Background: Chronic cerebrospinal venous insufficiency (CCSVI) was proposed as the causal trigger for developing multiple sclerosis (MS). However, current data are contradictory and a gold standard for venous flow assessment is missing.
Objective: To compare structural magnetic resonance venography (MRV) and dynamic extracranial color-coded duplex sonography (ECCS) in a cohort of patients with MS.

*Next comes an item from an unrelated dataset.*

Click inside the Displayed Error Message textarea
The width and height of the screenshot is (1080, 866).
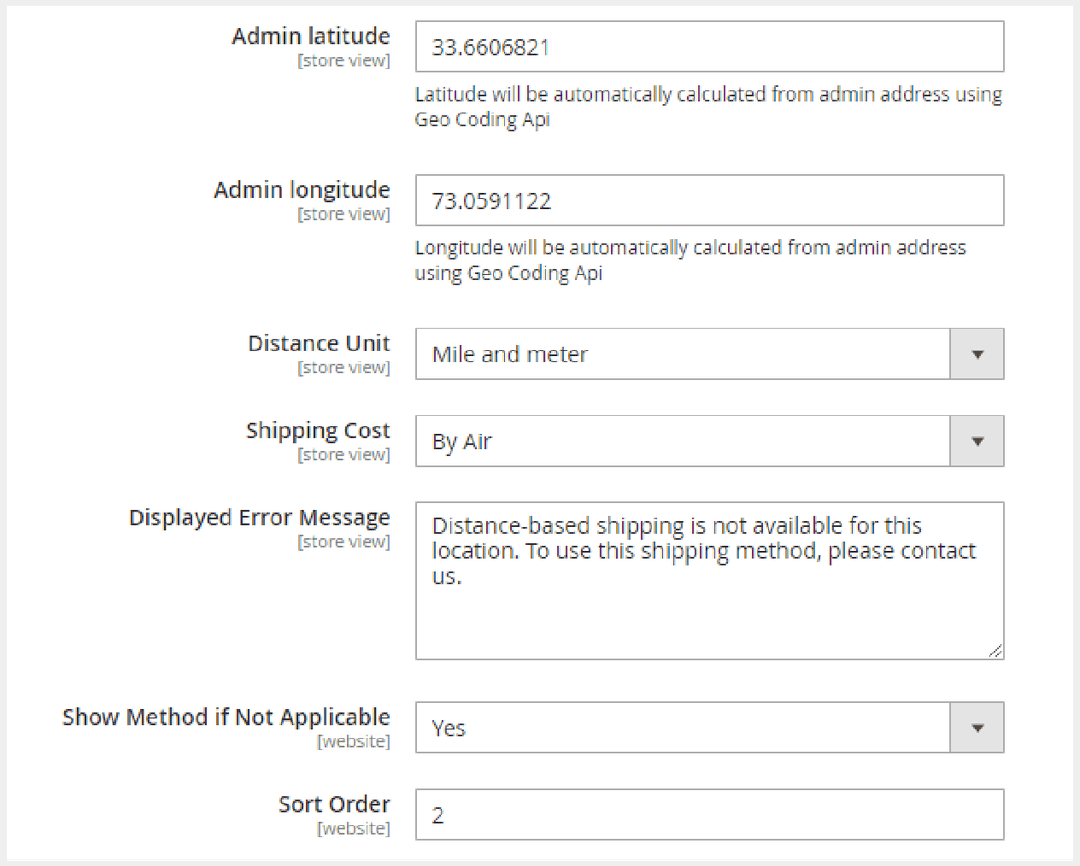click(x=709, y=600)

Methods: We enrolled 40 patients (44 ± 10 years). All underwent contrast-enhanced MRV for assessment of internal jugular vein (IJV) and azygos vein (AV) narrowing, graded into 3 groups: 0%-50%, 51%-80%, and >80%. ECCS analysis of blood flow direction, cross-sectional area (CSA), and blood volume flow (BVF) in both IJV and vertebral veins (VV) occurred in the supine and upright body position.
Results: MRV identified 1 AV narrowing. IJV analysis yielded 12 patients for group 1 (30%), 19 patients for group 2 (48%), and 9 patients for group 3 (22%). By ECCS criteria, 4 patients (10%) presented with venous drainage abnormalities. Jugular BVF was different only between groups 1 and 3 (616 ± 133 vs. 381 ± 213 mL/min, p = 0.02). No other parameters in supine position and none of the parameters in the upright body position, apart from the IJV-BVF decrease in groups 1 and 3 (479 ± 172 vs. 231 ± 144 mL/min, p = 0.01), were different.

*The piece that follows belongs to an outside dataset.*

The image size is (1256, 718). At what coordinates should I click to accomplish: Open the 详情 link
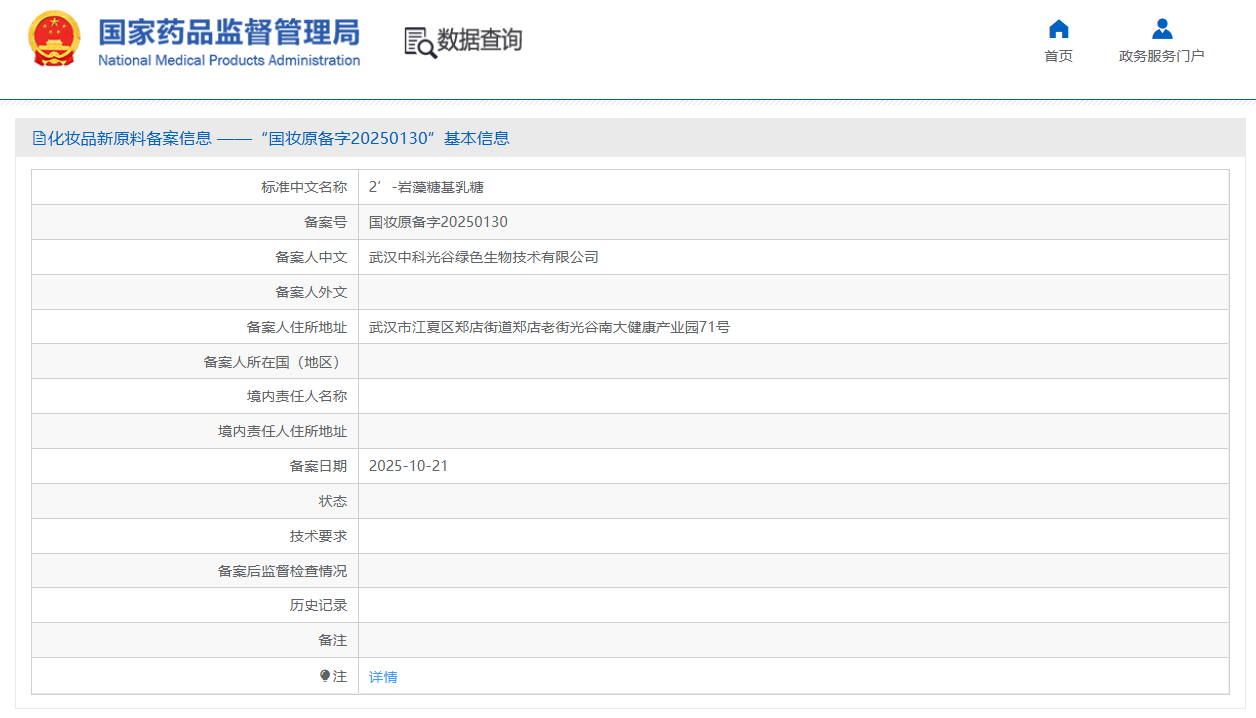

Conclusions: Our ECCS data contradict the postulated 100% prevalence of CCSVI criteria in MS. MRV seems more sensitive to detect IJV narrowing compared to ECCS. A measurable hemodynamic effect only exists in vessel narrowings >80%. Our combined data argue against a causal relationship of venous narrowing and MS, favoring the rejection of the CCSVI hypothesis.